A titre de rappel, la rupture des relations qui s’est faite juste après la révolution et au moment où le pays était gouverné par une classe politique dilettante, a été d’un grand secours pour certains députés et des hommes d’affaires, dont quelques-uns sont actuellement sous les verrous. Il fallait coûte que coûte faire tomber le régime de Bachar El Assad avec l’aide de certains pays du Golfe qui n’ont pas hésité à prêter main-forte, par tous les moyens, à cette classe politique désavouée par son peuple.  La grande majorité des dirigeants de la Troïka prenaient plaisir à mettre la main à la pâte et ne se souciaient guère des incidences dramatiques, à court et moyen terme, sur le pays.
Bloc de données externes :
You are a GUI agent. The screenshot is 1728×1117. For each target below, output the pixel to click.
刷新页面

L’impact sur le plan sécuritaire  n’était plus à démontrer, avec le retour précipité en Tunisie du chef du bureau des questions sécuritaires. Plus aucune information ne filtrait autour de la présence des jeunes et moins jeunes jihadistes tunisiens des deux sexes. Ce fut le black-out total (et l’omertà) autour des opérations de déportation de la Tunisie vers la Turquie des candidats au jihad, puis l’acheminement vers la Syrie .
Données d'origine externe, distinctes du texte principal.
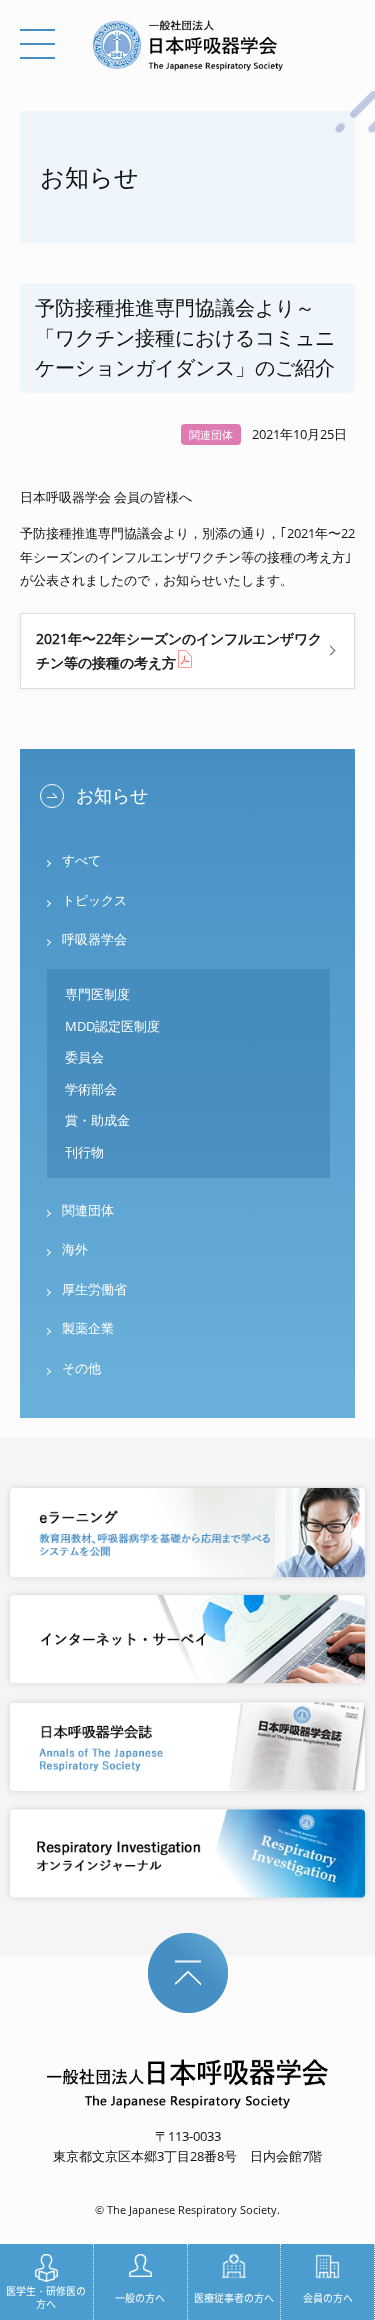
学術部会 (91, 1089)
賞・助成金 (97, 1120)
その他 (81, 1368)
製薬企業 (88, 1328)
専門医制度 (97, 994)
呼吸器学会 (94, 939)
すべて (81, 860)
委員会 (84, 1057)
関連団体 (88, 1210)
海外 (75, 1249)
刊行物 (84, 1152)
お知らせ (112, 795)
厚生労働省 (94, 1289)
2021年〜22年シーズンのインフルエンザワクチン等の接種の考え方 (179, 651)
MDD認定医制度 (112, 1026)
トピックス (94, 900)
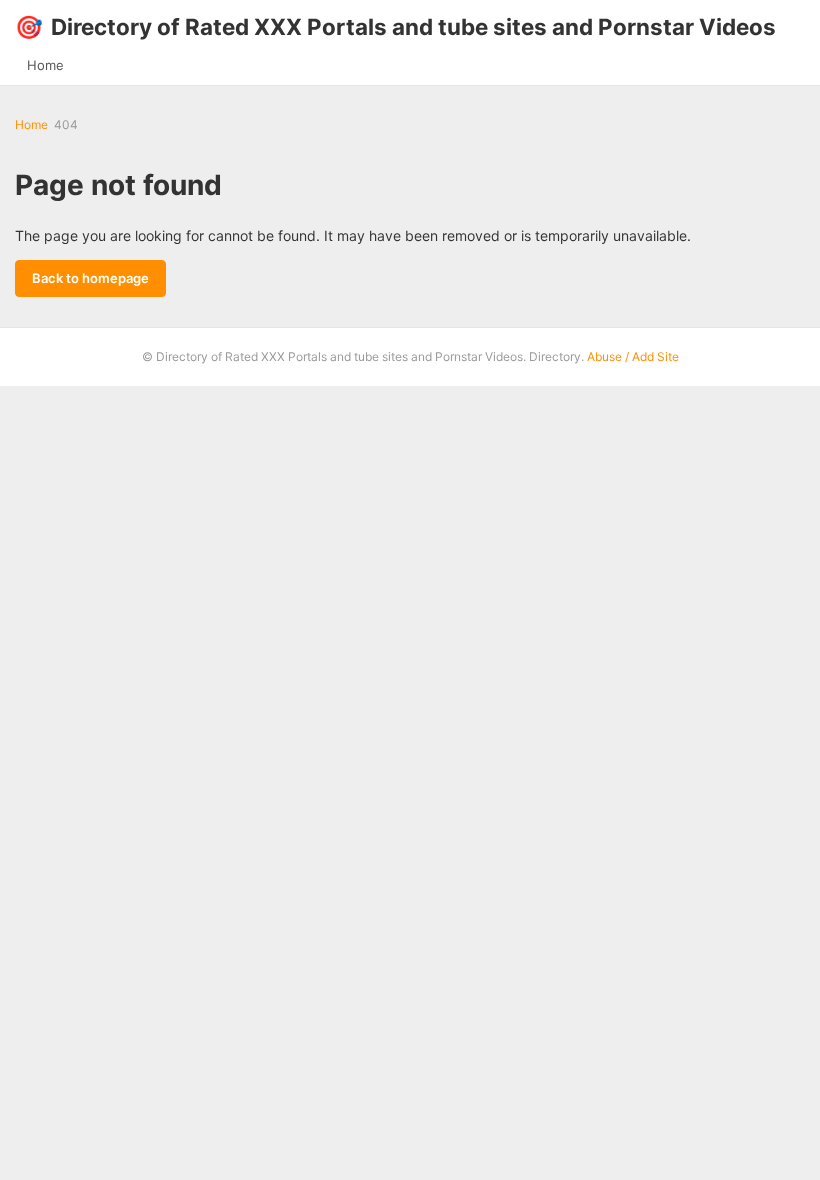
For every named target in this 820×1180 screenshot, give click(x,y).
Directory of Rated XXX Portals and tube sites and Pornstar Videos (395, 26)
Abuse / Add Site (633, 356)
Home (45, 65)
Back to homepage (90, 278)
Plus la Troïka se targuait de grandes avancées en matière des droits humains, plus les groupes terroristes gagnaient du terrain dans le pays et  faisaient des victimes au sein des deux appareils sécuritaire et militaire.

Un autre son de cloche ?

Quel rôle donc pour Syphax Airlines et son ancien P.-d.g. dans cette obscure affaire alors? A cette question, l’un des hauts cadres sécuritaires a émis de forts doutes quant à l’implication de ce dernier dans le réseau d’envoi des Tunisiens dans les zones de tension.  Selon lui, l’accès aux  aéroports  est régi par des lois préétablies que les unités sécuritaires et douanières sont tenues de respecter. Les agents de la police et des frontières ne font qu’appliquer la loi dans le cadre de l’accomplissement de leurs missions.
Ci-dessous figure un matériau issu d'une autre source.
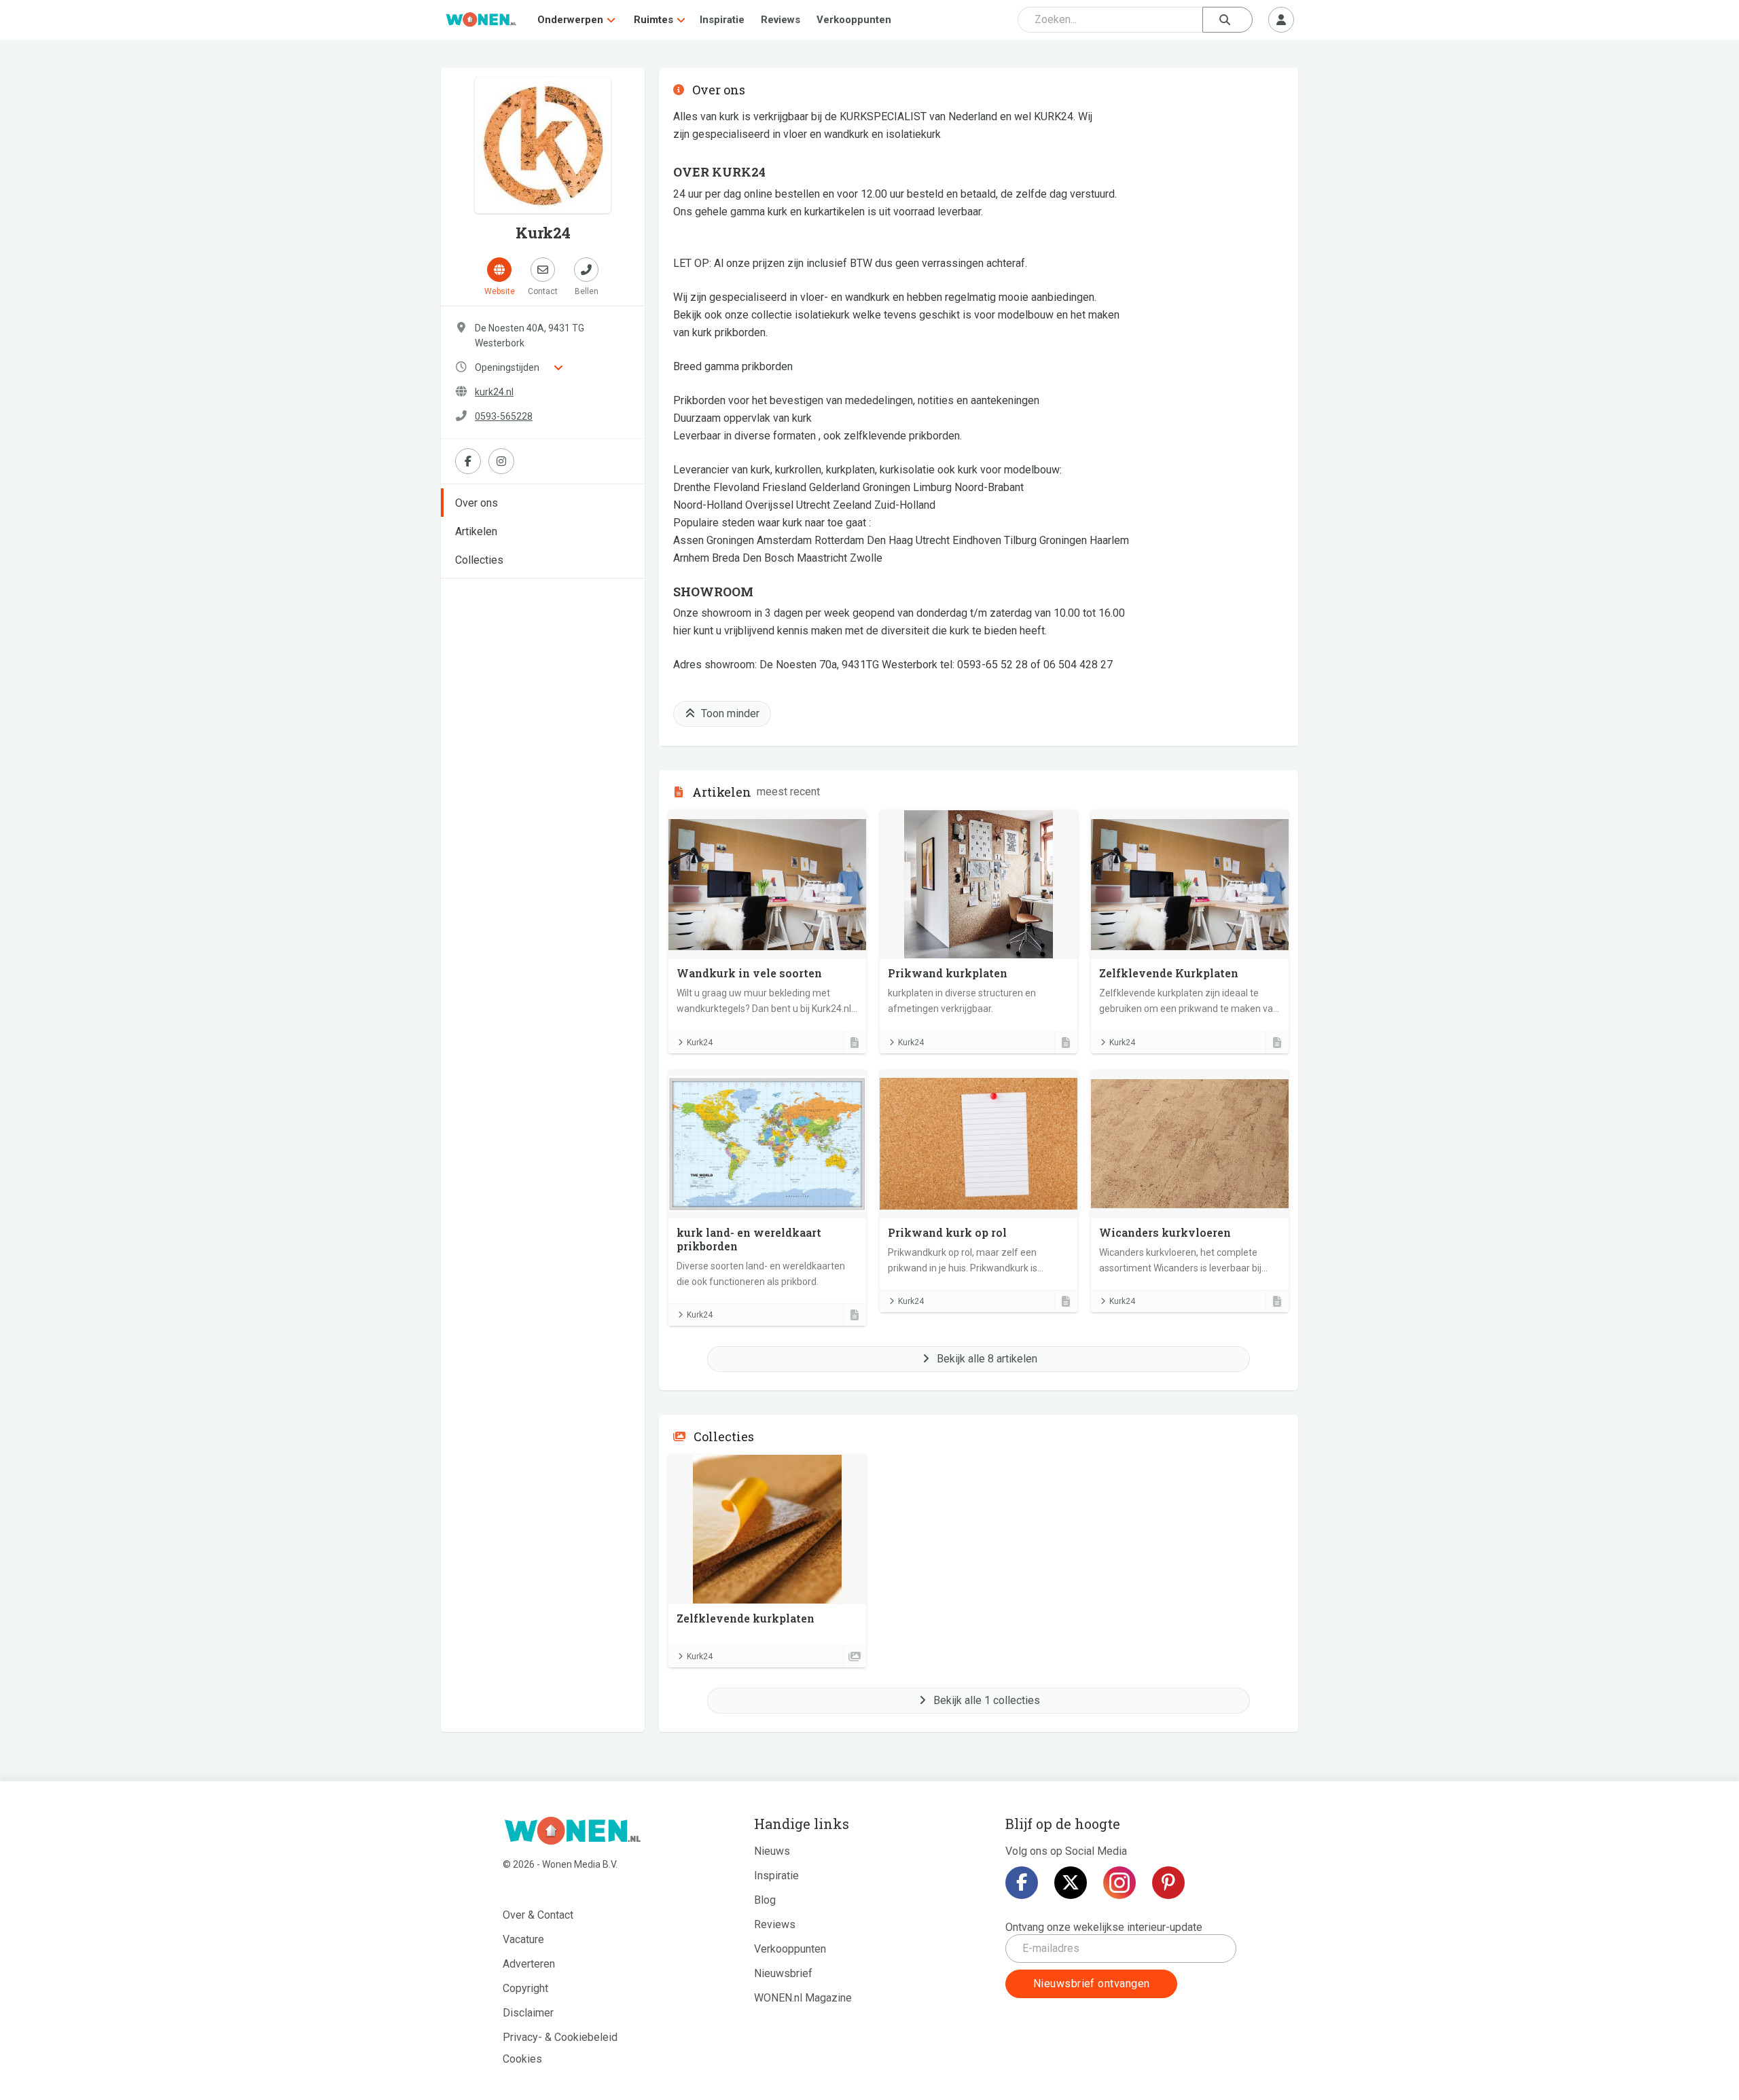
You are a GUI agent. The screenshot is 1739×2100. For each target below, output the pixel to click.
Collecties (479, 560)
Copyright (525, 1988)
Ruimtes (653, 20)
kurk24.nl (494, 391)
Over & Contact (538, 1914)
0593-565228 (504, 416)
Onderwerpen (570, 20)
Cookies (522, 2058)
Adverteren (529, 1963)
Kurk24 (700, 1042)
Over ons (476, 502)
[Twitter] (1070, 1882)
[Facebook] (1021, 1882)
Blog (765, 1900)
Notre source ajoute que les personnes qui doivent être poursuivies en justice, ce sont ces prédicateurs et ces imams qui ont durant la période de la Troïka mis la main sur les mosquées et ont prôné un discours radical, incitant les fidèles à opter pour le jihad en Syrie. Une explication qui ne  convainc pas plusieurs observateurs, notamment depuis la diffusion d’un  reportage en août 2017  par la chaîne Al Arabiya dans lequel la compagnie Syphax Airlines est pointée du doigt dans l’organisation de plus d’une centaine de vols à partir de l’aéroport international de Sfax-Thyna vers la Turquie.